_SOURCE EXTRACT_
[START]

Overview
In the early era of digital gaming, there weren’t many splendid visual effects beyond what was functionally necessary. But as time went on, much larger portions of the public began to gain accessibility to increasingly powerful machines allowing developers to attempt to capture more and more intricate effects not previously thought feasible. As of today, many of these effects have amassed so much noteriety that their presence is almost expected of any high-end game. Notably, geometry shaders refer to a set of effects that have become commonplace in many new high-quality games.
A geometry shader(GeoShader), is commonly a name given to a shader stage that generates new geometry based on existing geometry from outside the render pipeline. As these new primitives are each generated from a base primitive, they usually inherit only information about their base primitive and thus are often used to elevate their base geometry rather than model a new shape. They are often used to enhance certain visual effects in a quick way and are traditionally used for complex visual features such as leaves, grass, hairs, smoothing, etc.
Background
Conventionally graphics systems render geometry through representing them as collections of triangles. This is because triangles are predictable–three vertices define a plane which has a unique normal, triangles can be partitioned into heiharchies to sort through when rendering, and they are an atomized unit which can be distributed across processors. At the same time, triangles are a versatile unit capable of representing practically any geometry given a large enough collection. That’s not to say triangles are the only way to render something; 2D models commonly simplify the need for variable depth geometry triangle-based rendering is built to solve, and other pipelines may be better in different situations (e.g. our Atmosphere pipeline).

[END]

_DATA EXTRACT_
[START]

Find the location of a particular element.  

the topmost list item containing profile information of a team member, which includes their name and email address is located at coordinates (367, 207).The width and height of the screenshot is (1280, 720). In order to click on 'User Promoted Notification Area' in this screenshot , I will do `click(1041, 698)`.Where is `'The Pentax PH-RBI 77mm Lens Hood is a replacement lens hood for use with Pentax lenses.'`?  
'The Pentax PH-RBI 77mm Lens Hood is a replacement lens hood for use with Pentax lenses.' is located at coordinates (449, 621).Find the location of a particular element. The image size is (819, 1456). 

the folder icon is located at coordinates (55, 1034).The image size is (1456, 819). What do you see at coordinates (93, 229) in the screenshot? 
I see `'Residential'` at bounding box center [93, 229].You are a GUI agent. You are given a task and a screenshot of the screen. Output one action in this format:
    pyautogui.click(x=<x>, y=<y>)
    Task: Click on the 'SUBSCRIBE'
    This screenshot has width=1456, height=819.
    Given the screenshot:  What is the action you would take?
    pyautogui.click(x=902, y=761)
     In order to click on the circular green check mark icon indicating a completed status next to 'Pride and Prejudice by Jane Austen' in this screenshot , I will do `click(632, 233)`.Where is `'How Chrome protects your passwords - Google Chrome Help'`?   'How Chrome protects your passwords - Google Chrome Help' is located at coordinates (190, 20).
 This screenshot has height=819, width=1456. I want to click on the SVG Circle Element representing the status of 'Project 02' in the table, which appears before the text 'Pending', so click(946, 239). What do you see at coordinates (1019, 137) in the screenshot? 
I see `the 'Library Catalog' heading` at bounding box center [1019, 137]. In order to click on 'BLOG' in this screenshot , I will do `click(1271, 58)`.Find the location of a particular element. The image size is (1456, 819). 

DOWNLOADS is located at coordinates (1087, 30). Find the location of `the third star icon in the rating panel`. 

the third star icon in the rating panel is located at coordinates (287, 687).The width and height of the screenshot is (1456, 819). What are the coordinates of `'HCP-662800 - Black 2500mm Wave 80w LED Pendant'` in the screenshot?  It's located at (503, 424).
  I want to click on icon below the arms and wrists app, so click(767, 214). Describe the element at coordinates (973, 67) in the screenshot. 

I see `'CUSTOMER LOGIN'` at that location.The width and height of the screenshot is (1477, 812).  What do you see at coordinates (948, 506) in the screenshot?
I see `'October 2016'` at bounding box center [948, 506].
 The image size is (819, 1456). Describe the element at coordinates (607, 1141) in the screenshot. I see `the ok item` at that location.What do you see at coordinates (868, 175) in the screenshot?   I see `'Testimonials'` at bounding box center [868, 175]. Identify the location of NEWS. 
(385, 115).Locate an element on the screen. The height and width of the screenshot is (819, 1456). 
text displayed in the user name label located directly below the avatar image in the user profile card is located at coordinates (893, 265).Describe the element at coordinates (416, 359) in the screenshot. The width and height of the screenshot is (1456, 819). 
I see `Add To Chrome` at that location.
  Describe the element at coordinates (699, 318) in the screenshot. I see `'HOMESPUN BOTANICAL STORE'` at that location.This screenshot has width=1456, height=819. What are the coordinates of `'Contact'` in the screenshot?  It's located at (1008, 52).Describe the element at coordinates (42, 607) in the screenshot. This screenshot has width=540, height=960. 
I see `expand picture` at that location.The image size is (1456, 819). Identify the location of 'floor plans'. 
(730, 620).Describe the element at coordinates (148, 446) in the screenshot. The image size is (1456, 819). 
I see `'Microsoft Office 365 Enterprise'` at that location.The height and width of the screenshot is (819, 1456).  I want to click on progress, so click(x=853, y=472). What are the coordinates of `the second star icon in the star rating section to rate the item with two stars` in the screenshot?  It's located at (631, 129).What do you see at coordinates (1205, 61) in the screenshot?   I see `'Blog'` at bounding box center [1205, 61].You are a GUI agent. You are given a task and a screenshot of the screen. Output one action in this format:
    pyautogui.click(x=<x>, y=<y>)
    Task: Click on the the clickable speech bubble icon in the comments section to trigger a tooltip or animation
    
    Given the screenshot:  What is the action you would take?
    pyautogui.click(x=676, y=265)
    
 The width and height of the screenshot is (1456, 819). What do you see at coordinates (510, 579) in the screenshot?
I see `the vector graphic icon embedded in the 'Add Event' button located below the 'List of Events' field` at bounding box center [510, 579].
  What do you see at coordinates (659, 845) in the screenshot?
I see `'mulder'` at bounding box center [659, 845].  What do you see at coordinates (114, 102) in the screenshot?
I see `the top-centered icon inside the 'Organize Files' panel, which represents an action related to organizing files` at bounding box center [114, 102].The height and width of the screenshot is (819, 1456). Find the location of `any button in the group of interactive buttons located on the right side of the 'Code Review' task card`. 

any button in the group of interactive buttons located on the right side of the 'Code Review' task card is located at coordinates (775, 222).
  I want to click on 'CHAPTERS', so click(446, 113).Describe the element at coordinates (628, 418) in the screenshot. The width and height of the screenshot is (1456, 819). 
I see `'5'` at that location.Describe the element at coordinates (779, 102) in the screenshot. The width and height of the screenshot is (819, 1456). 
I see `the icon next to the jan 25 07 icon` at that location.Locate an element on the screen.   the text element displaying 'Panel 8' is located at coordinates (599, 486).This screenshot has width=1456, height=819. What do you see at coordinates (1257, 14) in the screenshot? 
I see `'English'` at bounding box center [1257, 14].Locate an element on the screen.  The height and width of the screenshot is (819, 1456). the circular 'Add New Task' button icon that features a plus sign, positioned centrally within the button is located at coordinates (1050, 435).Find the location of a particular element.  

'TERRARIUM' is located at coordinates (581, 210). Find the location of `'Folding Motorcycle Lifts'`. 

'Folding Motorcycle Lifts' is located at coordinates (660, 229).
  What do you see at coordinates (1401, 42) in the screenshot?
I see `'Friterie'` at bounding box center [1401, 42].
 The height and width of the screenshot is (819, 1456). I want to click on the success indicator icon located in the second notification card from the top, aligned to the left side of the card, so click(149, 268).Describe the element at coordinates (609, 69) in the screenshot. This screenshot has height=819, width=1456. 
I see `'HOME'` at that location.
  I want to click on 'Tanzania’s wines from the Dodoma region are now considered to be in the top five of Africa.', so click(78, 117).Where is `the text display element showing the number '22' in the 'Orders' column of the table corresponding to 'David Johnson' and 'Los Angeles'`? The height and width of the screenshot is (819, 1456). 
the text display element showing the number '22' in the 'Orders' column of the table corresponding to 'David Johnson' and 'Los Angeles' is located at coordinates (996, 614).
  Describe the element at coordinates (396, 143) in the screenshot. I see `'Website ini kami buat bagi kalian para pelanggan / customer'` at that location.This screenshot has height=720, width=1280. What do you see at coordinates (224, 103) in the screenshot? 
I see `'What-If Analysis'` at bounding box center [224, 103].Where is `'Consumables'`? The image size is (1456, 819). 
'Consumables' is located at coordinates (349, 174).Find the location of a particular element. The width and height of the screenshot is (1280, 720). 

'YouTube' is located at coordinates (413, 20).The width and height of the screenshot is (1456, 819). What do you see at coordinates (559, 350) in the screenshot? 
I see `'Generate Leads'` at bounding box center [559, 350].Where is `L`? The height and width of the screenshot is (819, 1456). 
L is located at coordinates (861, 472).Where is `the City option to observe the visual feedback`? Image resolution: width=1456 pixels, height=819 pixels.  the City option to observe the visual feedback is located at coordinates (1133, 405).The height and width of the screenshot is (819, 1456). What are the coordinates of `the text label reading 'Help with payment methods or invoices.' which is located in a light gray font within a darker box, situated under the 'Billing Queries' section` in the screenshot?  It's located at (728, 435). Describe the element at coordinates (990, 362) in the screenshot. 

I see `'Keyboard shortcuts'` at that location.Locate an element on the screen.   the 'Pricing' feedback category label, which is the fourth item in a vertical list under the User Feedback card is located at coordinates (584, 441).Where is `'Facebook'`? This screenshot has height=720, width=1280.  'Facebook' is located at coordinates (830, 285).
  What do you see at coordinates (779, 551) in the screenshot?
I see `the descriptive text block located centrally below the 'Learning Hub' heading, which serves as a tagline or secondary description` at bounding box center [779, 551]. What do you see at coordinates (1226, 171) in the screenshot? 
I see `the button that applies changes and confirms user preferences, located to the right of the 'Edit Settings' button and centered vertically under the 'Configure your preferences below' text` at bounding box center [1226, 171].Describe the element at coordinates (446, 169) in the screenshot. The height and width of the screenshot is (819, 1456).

[END]

_TASKS TO PERFORM_
A) From the geometry shader text, print the part that opens with the words containing "A geometry shader(GeoShader), is" and closes with "hairs, smoothing, etc.".
B) According to the geometry shader text, what complex visual features are geometry shaders traditionally used for?

_ANSWER SET_
A)
A geometry shader(GeoShader), is commonly a name given to a shader stage that generates new geometry based on existing geometry from outside the render pipeline. As these new primitives are each generated from a base primitive, they usually inherit only information about their base primitive and thus are often used to elevate their base geometry rather than model a new shape. They are often used to enhance certain visual effects in a quick way and are traditionally used for complex visual features such as leaves, grass, hairs, smoothing, etc.

B) Leaves, grass, hairs, and smoothing.